Obvs Soderbergh’s LOGAN LUCKY should be triple-featured along with LOGAN and LUCKY, which came out close enough to it to be a bit confusing to this old man.
It’s quite nice — the plot is neat (though aspects of the prison break had me wondering how on earth anyone on the outside could know this was possible — yet two guys NOT in prison plan a successful break-out), the characters are fun. Smart script by Jules Asner for some reason credited as Rebecca Blunt. It has Seth McFarlane and I still don’t like anything that guy does, but as he’s playing a creep whose story function is to get punched, he wasn’t too damaging.Little Farrah McKenzie, playing Channing Tatum’s kid, is the star of the show, followed by Daniel Craig, essaying another Foghorn Leghorn voice. (Upon beholding him in KNIVES OUT, my sainted mother declared “You can cut his head off but I’ll keep the rest of him.”) Adam Driver continues to be able to do anything, seemingly.
On this one I felt like Soderbergh’s cinematography (rich like OCEAN’S 11 even without the aid of neon) was better than his editing. There are lovely passages like a-lying-in-bed montage where each image bleeds through at different speeds on different sides of the frame — did he do lighting changes on set like in CITIZEN KANE or is it just the wonders of colour correction? But that’s a directorial choice. The actual ordering of images and cutting within sequences didn’t strike me as particularly deft, with scenes dying out on weak notes and a lack of clarity in their linkage. The two deleted scenes included on the DVD should have been in there, also (whereas I recommend the outtakes from OUT OF SIGHT for the sheer “WTF were they thinking?” quality of the bath essence dialogue).

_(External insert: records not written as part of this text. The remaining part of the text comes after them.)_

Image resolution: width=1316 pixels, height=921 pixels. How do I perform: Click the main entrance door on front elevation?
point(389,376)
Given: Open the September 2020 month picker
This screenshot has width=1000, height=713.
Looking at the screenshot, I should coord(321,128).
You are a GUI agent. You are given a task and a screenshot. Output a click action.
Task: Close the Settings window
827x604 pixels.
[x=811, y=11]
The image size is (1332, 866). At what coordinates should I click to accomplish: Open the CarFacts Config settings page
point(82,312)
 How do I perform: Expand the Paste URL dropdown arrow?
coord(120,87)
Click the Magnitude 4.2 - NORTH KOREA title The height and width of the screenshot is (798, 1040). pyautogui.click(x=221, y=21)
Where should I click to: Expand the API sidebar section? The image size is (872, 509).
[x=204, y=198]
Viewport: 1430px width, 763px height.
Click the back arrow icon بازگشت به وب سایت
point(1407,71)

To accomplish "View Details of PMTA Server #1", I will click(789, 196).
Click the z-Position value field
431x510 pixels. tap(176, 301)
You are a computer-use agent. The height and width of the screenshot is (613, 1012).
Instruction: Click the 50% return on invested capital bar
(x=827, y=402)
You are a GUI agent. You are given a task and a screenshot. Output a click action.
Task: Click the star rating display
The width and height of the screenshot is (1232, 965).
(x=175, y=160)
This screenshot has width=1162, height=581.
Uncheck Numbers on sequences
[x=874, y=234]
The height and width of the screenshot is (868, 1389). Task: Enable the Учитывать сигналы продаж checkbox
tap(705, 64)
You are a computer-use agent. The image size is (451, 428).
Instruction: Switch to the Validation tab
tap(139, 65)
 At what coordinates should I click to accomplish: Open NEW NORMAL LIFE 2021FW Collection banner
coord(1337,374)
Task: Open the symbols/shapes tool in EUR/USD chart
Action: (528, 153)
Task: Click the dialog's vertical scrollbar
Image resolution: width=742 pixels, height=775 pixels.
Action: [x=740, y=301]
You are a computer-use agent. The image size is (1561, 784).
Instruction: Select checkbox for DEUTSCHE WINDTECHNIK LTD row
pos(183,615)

But it’s fun. Almost made me forget this was Trump country and I should hate these people. Well, one shouldn’t hate. (The UK trailer for the film used alternate takes and different versions of gags which made for a snarkier, more Coens-like portrayal of the characters, presumably calculated to appeal more to smug Brits like me.) But, owing to events that overtook the filmmakers, politics does become the trumpeting elephant in the room. Like, if King of the Hill were airing today, it would be a much darker, more unlovely show.